# Exercise goal
Please copy out verbatim the lines starting at the one containing "Given: Open the GET" and ending at the one containing "Action: (257, 89)", both included.

# Records shown
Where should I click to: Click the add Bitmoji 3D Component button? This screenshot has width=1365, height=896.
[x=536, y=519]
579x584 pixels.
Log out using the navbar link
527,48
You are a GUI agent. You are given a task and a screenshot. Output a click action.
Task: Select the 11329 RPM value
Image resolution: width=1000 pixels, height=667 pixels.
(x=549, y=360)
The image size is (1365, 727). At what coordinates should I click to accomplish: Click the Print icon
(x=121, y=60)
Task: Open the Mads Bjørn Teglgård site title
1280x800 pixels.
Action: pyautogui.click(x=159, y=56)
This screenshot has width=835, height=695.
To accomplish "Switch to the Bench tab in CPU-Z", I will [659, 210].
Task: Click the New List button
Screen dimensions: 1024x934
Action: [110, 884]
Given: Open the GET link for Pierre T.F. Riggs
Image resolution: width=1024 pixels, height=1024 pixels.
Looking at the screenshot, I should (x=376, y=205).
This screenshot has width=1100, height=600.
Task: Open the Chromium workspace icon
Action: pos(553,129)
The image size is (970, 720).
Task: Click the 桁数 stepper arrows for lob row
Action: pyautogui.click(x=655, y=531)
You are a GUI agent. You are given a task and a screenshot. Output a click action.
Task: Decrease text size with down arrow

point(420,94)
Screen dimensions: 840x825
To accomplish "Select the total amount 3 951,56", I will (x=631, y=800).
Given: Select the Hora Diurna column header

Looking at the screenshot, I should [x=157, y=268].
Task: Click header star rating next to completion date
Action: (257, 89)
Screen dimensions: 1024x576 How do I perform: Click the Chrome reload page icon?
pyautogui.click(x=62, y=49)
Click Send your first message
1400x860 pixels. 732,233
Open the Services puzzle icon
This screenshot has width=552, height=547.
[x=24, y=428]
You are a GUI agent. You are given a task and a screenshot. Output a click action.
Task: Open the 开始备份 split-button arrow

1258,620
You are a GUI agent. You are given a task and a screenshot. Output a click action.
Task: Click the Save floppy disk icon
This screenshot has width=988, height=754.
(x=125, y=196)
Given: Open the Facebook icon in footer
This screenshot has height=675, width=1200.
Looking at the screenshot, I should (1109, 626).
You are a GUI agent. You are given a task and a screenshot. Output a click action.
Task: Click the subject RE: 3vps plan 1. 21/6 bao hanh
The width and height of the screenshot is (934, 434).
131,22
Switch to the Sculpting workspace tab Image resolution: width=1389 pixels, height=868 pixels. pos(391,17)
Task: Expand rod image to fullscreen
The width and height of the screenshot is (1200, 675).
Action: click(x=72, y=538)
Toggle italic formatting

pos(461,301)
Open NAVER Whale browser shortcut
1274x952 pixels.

# Complete response
Given: Open the GET link for Pierre T.F. Riggs
Image resolution: width=1024 pixels, height=1024 pixels.
Looking at the screenshot, I should (x=376, y=205).
This screenshot has width=1100, height=600.
Task: Open the Chromium workspace icon
Action: pos(553,129)
The image size is (970, 720).
Task: Click the 桁数 stepper arrows for lob row
Action: pyautogui.click(x=655, y=531)
You are a GUI agent. You are given a task and a screenshot. Output a click action.
Task: Decrease text size with down arrow

point(420,94)
Screen dimensions: 840x825
To accomplish "Select the total amount 3 951,56", I will (x=631, y=800).
Given: Select the Hora Diurna column header

Looking at the screenshot, I should [x=157, y=268].
Task: Click header star rating next to completion date
Action: (257, 89)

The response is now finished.